Emmert also deemed Botchford’s decision as a “pathetic attempt to generate some page hits and controversy.”
While Emmert’s interests in the situation were clearly biased, as his paychecks come from the San Jose Sharks, neutral parties also indicated that Botchford crossed the line. The Yahoo report said “Ethically, Botchford was wrong.”
Toronto Maple Leafs player Joffrey Lupul went so far as to say on radio he’ll never speak to Botchford on or off the record again. “[Media are] given full access to our room. Where’s it stop? What else can they report on while they’re in there if you’re gonna [sic.] do things off the record? I would hope to not see that guy in our room and certainly I’d never give him a quote again.” He said he hoped other players would join him in blocking Botchford from access as well.
Botchford took to TSN, a multiplatform Canadian sports network (and subsidiary to the USA’s ESPN) to defend himself in an interview with a panel of hockey experts.
“Frankly, it was a pretty easy decision for me. It’s nonsense that this is off the record,” he told the panel. “I think it was appropriate to go forward and publish the quote for a lot of reasons.”
Immediately responding to Botchford’s answer, Mike Johnson, a former player and current panelist for That’s Hockey, was asked if he was surprised Botchford published the quote. “Of course I was,” he told host Gino Reda.
“There’s an expectation of privacy, of confidentiality in a dressing room.”
Botchford quipped back to Johnson a telling statement regarding the issue of where ethics and business in journalism clash. “I looked around, about half of [the reporters] had cameras. If any of them had reported it and I had not, I would have been called to the carpet and asked by my boss why I did not publish what could be one of the quotes of the year.”
Pierre LeBrun, hockey writer for ESPN and panelist on That’s Hockey also took Thornton’s side while Botchford listened in during a live interview. “I would not have gone with it,” he said.
“To me, that is off the record, that’s that ‘locker room banter’ where you know ‘okay, he’s having fun. Now let’s get the real comment and let’s get the tape recorder on.’”
..............................
◆ **To-do list**
A. Extract the records word for word, starting at the beginning of the records and ending at the line containing "[x=228, y=380]", both included. Omit the pictures from your output.
B. Continue the passage about the dispute over Botchford publishing an off-the-record locker-room quote, starting after its final sentence.

Records from a pointing dataset:
..............................
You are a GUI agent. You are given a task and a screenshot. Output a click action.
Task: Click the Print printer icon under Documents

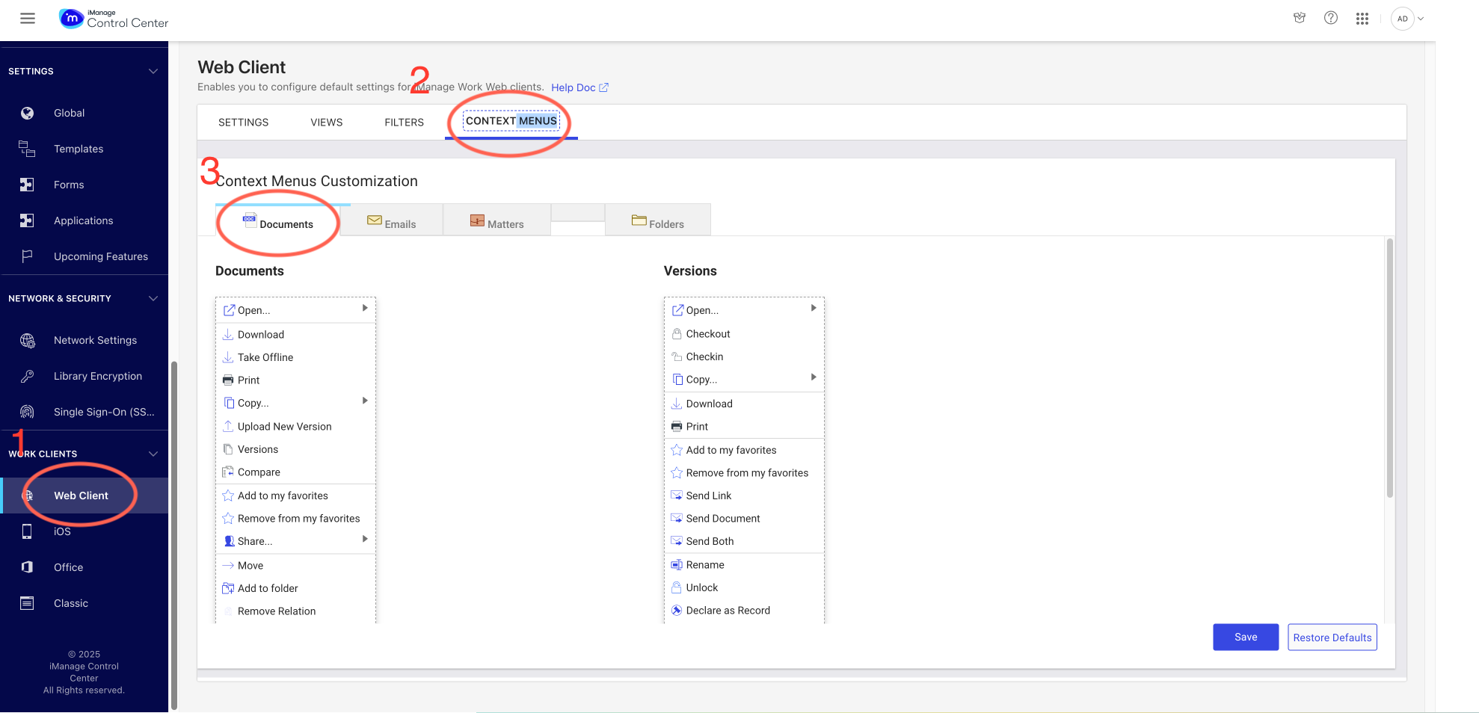[x=228, y=380]
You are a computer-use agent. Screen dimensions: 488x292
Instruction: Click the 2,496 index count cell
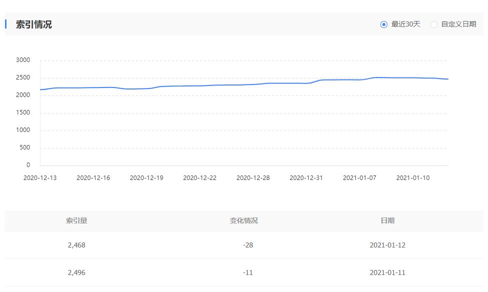77,273
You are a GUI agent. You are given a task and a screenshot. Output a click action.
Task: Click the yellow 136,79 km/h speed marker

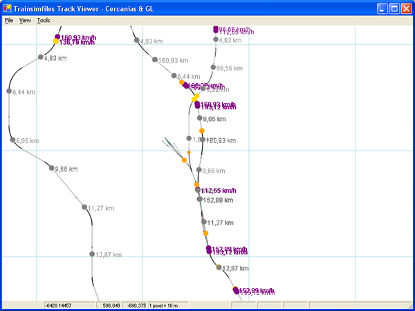pos(56,41)
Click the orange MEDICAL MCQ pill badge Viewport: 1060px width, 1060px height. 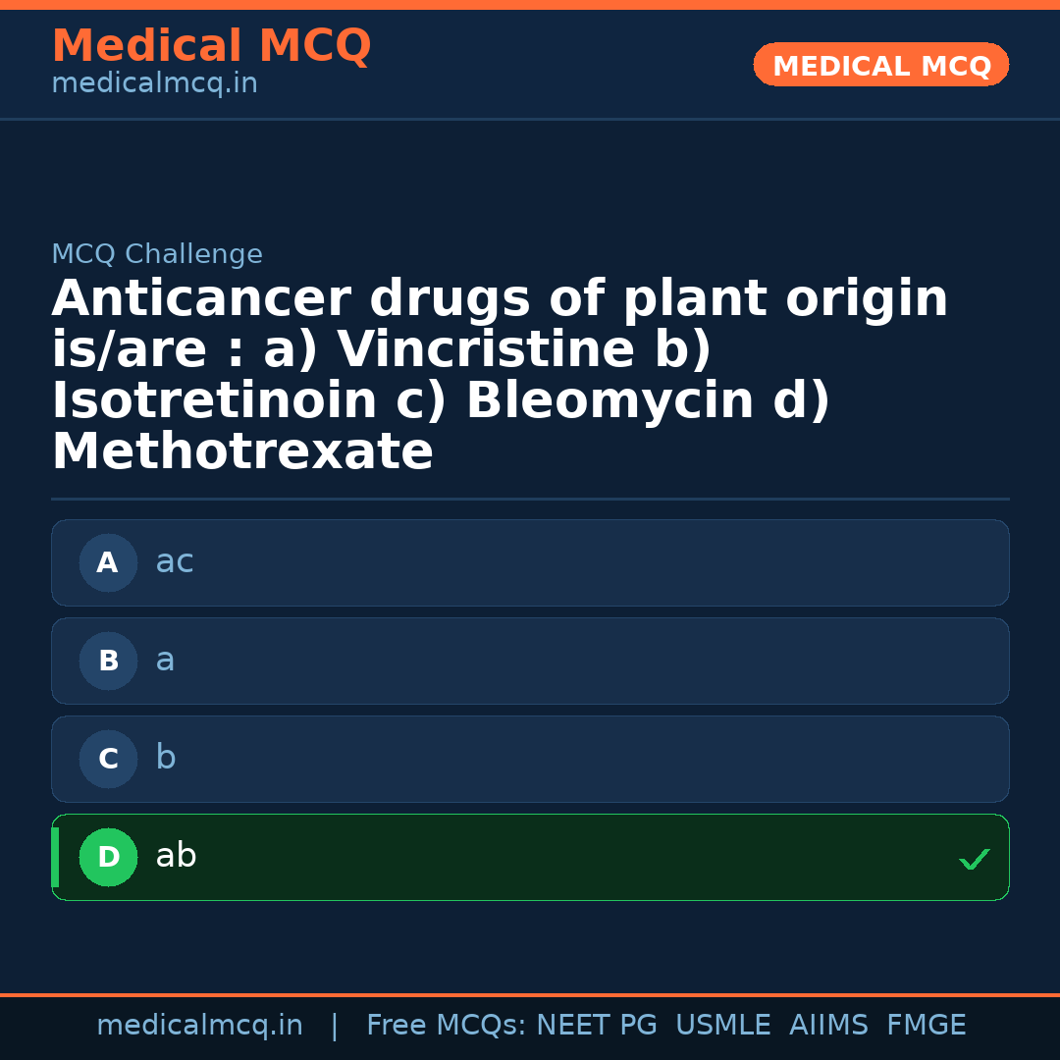[x=880, y=64]
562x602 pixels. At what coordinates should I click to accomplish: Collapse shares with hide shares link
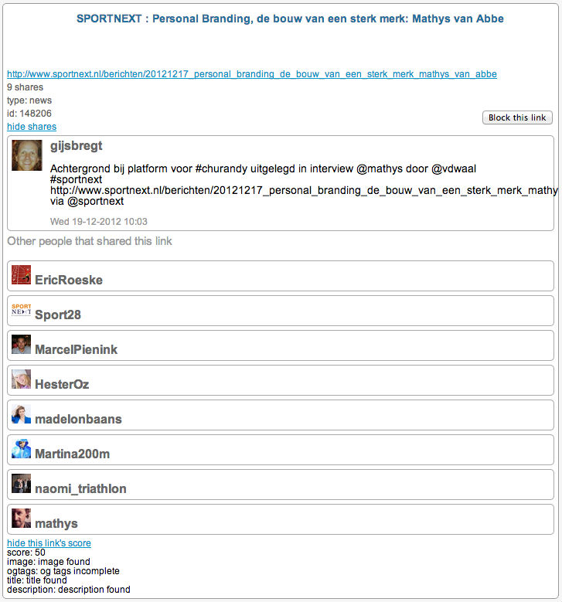coord(32,127)
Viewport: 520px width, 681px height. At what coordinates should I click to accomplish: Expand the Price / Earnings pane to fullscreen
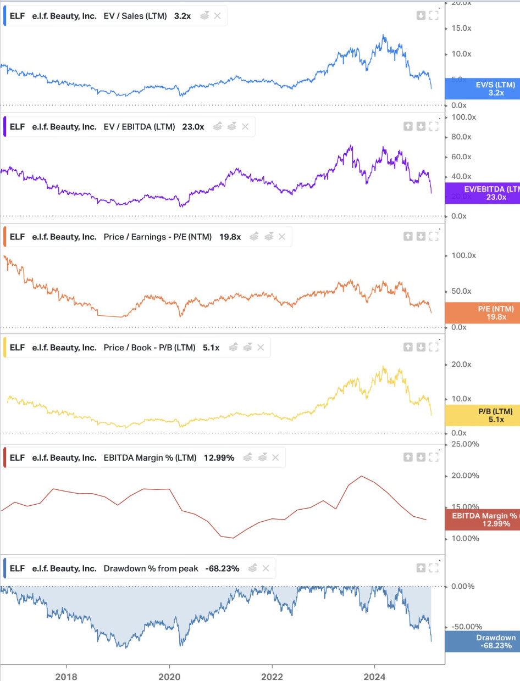click(x=434, y=236)
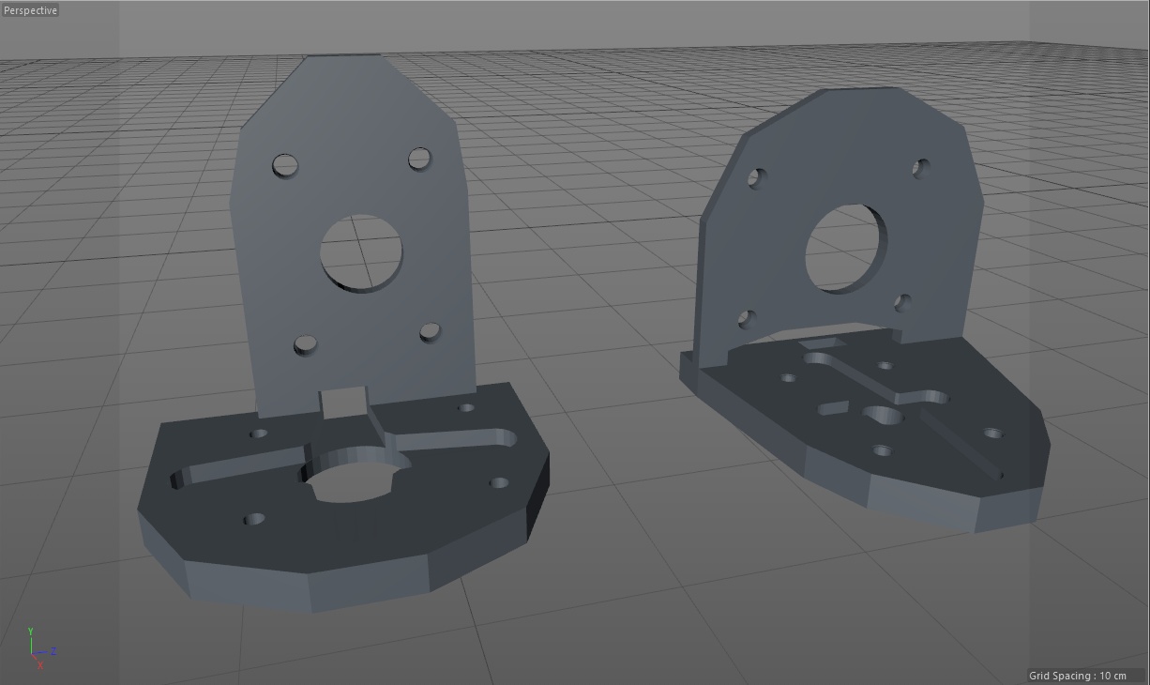Click top-left bolt hole on right upright plate
Image resolution: width=1150 pixels, height=685 pixels.
[x=757, y=178]

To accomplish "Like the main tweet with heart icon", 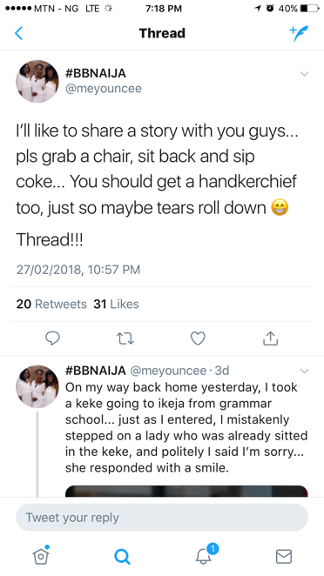I will pos(198,338).
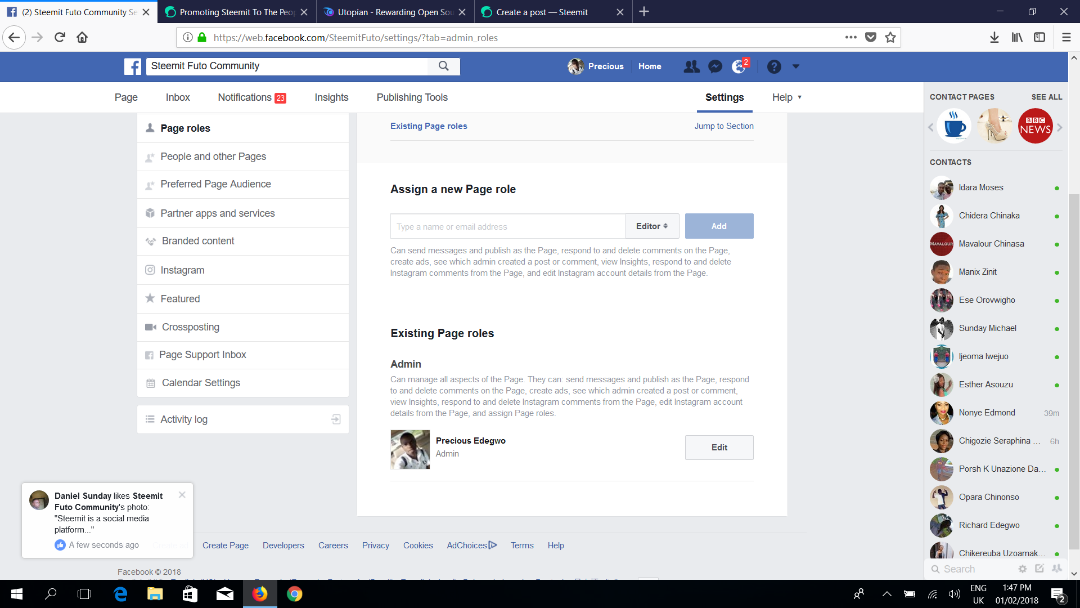1080x608 pixels.
Task: Click the green online status dot beside Idara Moses
Action: 1058,188
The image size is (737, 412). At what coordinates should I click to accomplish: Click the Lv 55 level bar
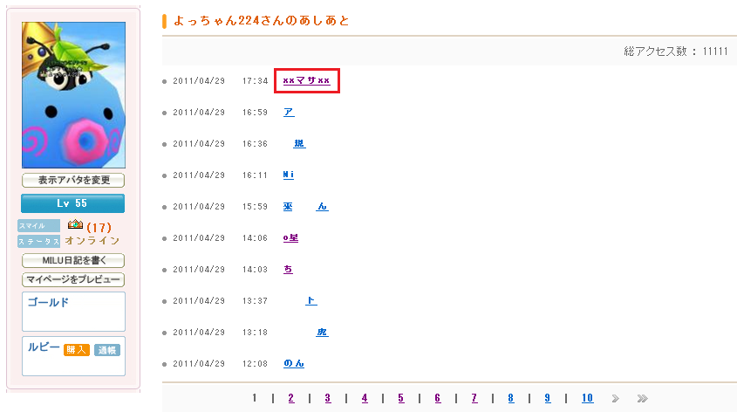pyautogui.click(x=73, y=203)

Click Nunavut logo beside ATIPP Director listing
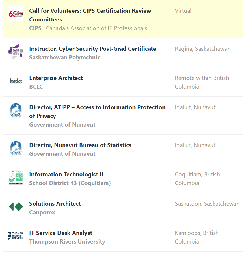point(16,110)
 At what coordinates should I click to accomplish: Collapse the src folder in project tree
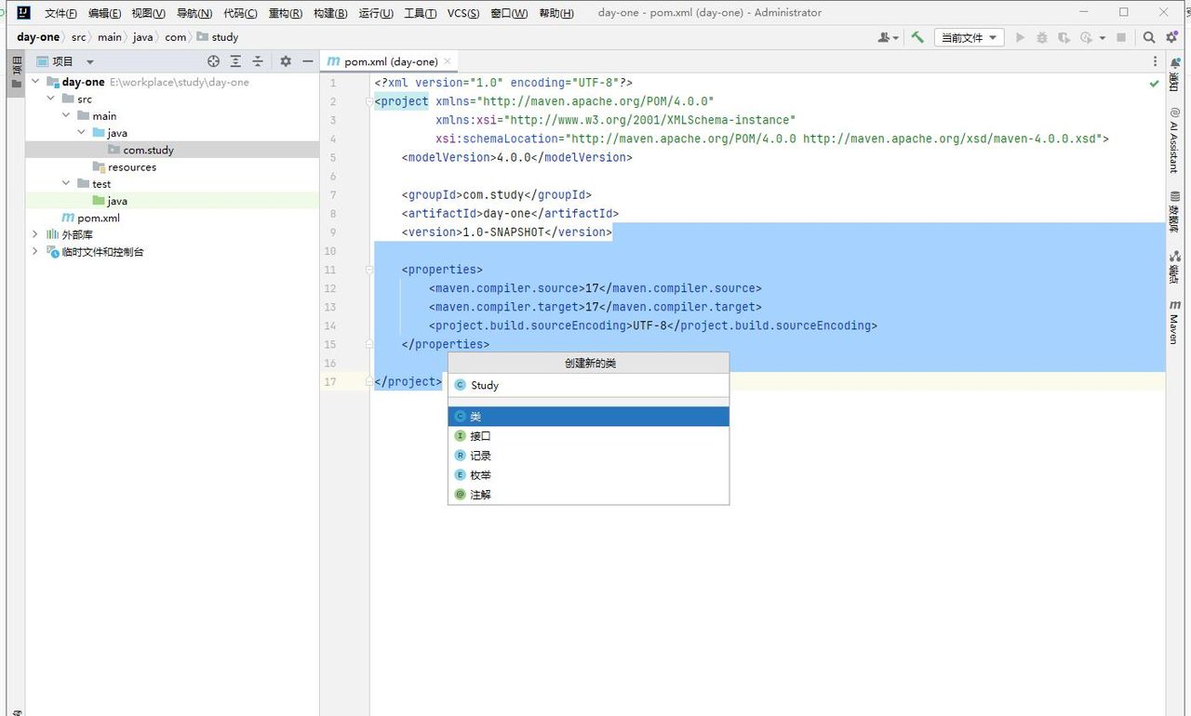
..............................
◆ **Final results**
A.
You are a GUI agent. You are given a task and a screenshot. Output a click action.
Task: Click the Print printer icon under Documents

[x=228, y=380]

B.
Botchford’s defense of his actions did not end with an on-air interview in studios, though, as he published his own column defending his actions. “I understand the parameters of off the record,” he wrote.
“They do not include a player who shouts at media members in a locker room full of cameras and voice recorders, defending a teammate.”
Perhaps the divide between player and reporter on this topic was nowhere more evident than in one of Botchford’s final points relating directly to this story, rather than a hypothetical involving a hometown player. “The locker room is a work space when it is open to the media. A player would have to be naïve to think in 2013 what he says openly to a group of reporters would not be tweeted, blogged or aired.”
Clearly, on and off the record lines can be blurred when the expectation is not equally met. It seems, though, that the consensus in the sporting community (and among the other 19 reporters in the room at the time) is that inside locker rooms means outside the realm of reporting unless a player is directly spoken to.
While what Botchford did in standing by his work was admirable, it’s hard to defend him for reporting a clearly out-of-bounds joke from a captain in the NHL. Any fallout for him with the club or with players would be well deserved.
Brandon Weiss is a sports journalism student from the University of Missouri in the United States, and has previously written for several publications in mid-Missouri. You can follow him on Twitter @bmweiss18.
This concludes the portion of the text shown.